§ **EXTRACT PROVIDED**:
Hadoop HDFS

HDFS stands for Hadoop Distributed File System. It is a highly available, distributed file system for storing very large amounts of data, which is organized in clusters of servers. The data is stored on several computers (nodes) within a cluster, which is done by dividing the files into data blocks of fixed length and distributing them redundantly across the nodes.

The HDFS architecture is composed of master and slave nodes. The master nodes, called the NameNode, is responsible for processing all incoming requests and organizes the storage of files and the associated metadata in the the slave nodes, called the DataNodes. The system is designed for large amounts of data and can handle the storage of several million files.

HDFS is optimized to store large file, from a few megabytes to several gigabytes and more. Files are split into chunks. Chunks are stored into various location of the cluster and each chunks is replicated multiple times. The chunk size and their replications number is configurable, they respectively default to 256MB and 2 on the Adaltas Cloud Hadoop cluster. This values can have a major impact on Hadoop’s performance.

Refer to this link to see the datanode information on the Adalatas Cloud cluster - http://hdfs-nn-1.au.adaltas.cloud:50070/dfshealth.html#tab-datanode

The main characterists of HDFS are:

Fault-tolerant: Each file is split into blocks of a configurable size (64MB or 128MB). These blocks are replicated across different machines based on a replication factor assuring that if a machine gets down, the data contained in its blocks can be served from another machine.
Write Once Read Many principle: Data is transferred as a continuous stream when an HDFS client asks for it. It implies that HDFS does not wait to read the entire file and sends the data as soon as it reads it making the data processing efficient. On the other hand, HDFS is immutable: no update/modification can be performed on a file hosted in HDFS.
Scalable: There are no limitation in number of machine regarding the storage capacity. Also, notice that HDFS is made for big files. Having a lot of small files consumes idle RAM space on master nodes and may decrease the performance of HDFS operations.
Highly Available: HDFS is built with an automated mechanism to detect and recover from faults. Its distributed structure makes it a resilient product.

§ **EXERCISE TASKS**:
1. Please transcribe a passage of the HDFS overview word for word. Begin at the words "Scalable: There are" and stop after "of HDFS operations.".
2. Answer these questions from the HDFS overview:
(a) What name is given to the slave nodes?
(b) What is the default chunk size on the Adaltas Cloud Hadoop cluster?
(c) What does having a lot of small files consume on master nodes?
3. Extend the HDFS overview, picking up right after its final sentence.

§ **SUPPLIED ENTRIES**:
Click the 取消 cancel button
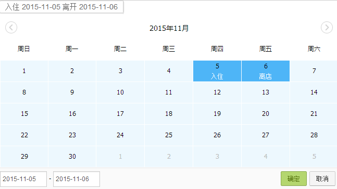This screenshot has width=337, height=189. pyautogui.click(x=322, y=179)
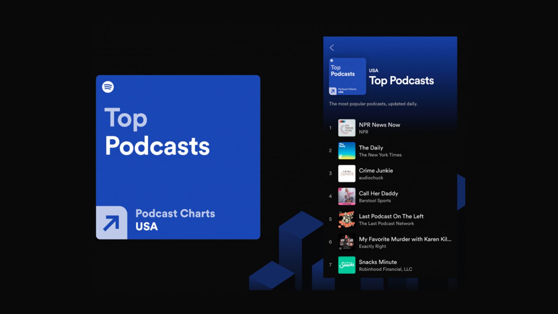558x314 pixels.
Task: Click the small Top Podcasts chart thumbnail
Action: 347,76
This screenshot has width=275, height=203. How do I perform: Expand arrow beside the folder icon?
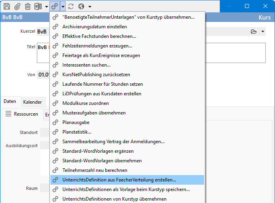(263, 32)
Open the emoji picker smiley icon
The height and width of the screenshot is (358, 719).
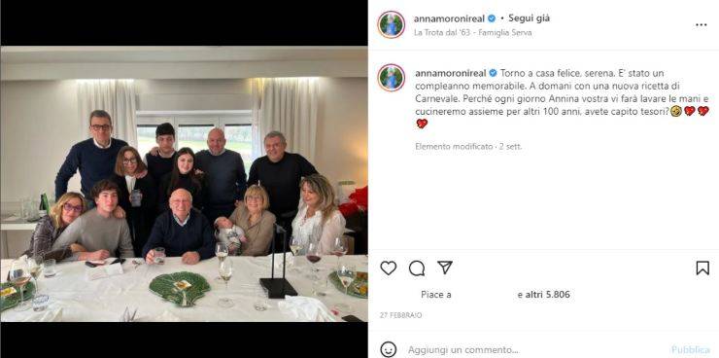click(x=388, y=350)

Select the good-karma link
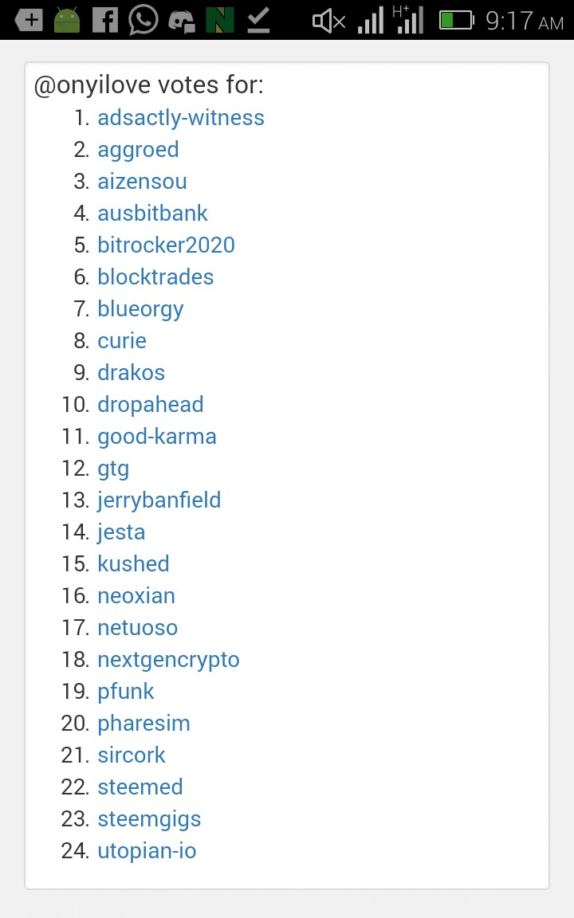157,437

§ **TASK-BY-TASK ANSWERS**:
1.
Scalable: There are no limitation in number of machine regarding the storage capacity. Also, notice that HDFS is made for big files. Having a lot of small files consumes idle RAM space on master nodes and may decrease the performance of HDFS operations.

2.
(a) DataNodes
(b) 256MB
(c) Idle RAM space

3.
HDFS, your local machine and edge node

As presented earlier, HDFS is a software which works in a cluster environment. It consists in joining multiple machines to act as a group. Since it resides inside a cluster, the users must to connect from a client. Your local machine can be configured as a client by downloading the Hadoop libraries and setting up the right configuration files. For conveniency, we provide a pre configured environment on a remote machine which we call the edge node.

One can notice that:

Nothing is stored on the local machine.
You connect from your local machine to the “edge node” using SSH.
When a file needs to be retrieved from the web and stored on HDFS:
- Download the file on the “edge node”.
- Write it to HDFS.
If you download heavy files, always pipe them directly into HDFS and never attempt to write it temporarily on the edge node. If you are not familiar with Unix pipe, an example is shown below.

The following graph shows the differences:

Tutorial objectives

A prerequisite to execute the following is to be connected to the edge-1 node via SSH.

In this tutorial you will:

Discover the HDFS basic commands
Example 1 - create a file on the “edge node” and move it to HDFS
Example 2 - pipe a downloaded book file with curl directly into HDFS

HDFS basic commands

The list of all the available options can be retrieved by typing hdfs dfs -help on the edge node. You can also refer to this documentation.

The following commands are used very often:

hdfs dfs -mkdir <XxX> - create a directory in HDFS at the user local root folder
hdfs dfs -put <src> <dst> - upload object(s) to HDFS
hdfs dfs -cp <src> <dst> - copy a file
hdfs dfs -mv <src> <dst>- move a file (also used to rename a file)
hdfs dfs -rm <object> - delete an file (use -r to delete a folder)

Example 1

In this example we will create a file on the “edge node” and move it to HDFS.

Let’s create a drivers.csv file. To do that, copy and run the following block on the “edge node”:

cat <<EOF > drivers.csv
10,George Vetticaden,621011971,244-4532 Nulla Rd.,N,miles
11,Jamie Engesser,262112338,366-4125 Ac Street,N,miles
12,Paul Coddin,198041975,Ap #622-957 Risus. Street,Y,hours
13,Joe Niemiec,139907145,2071 Hendrerit. Ave,Y,hours
14,Adis Cesir,820812209,Ap #810-1228 In St.,Y,hours
15,Rohit Bakshi,239005227,648-5681 Dui- Rd.,Y,hours
EOF

This file is stored on your user folder on the “edge node”, you can print it with the command:

cat drivers.csv

Now, let’s create an HDFS subfolder, run sequentially:

# Creates a directory named "drivers_data"
hdfs dfs -mkdir drivers_data

# Upload the file into the subfolder
hdfs dfs -put drivers.csv drivers_data

You now can list the files in the created directory by the command:

hdfs dfs -ls drivers_data

It will output something similar as this:

The file is now stored in HDFS, we don’t need to keep the original one in our local folder on the “edge node”. To delete it run:

rm ./drivers_csv

So, you can check that it was deleted by listing the files:

Example 2

In this example we will pipe a downloaded book file with curl directly into HDFS.

# TODO : find the good link and the good file name.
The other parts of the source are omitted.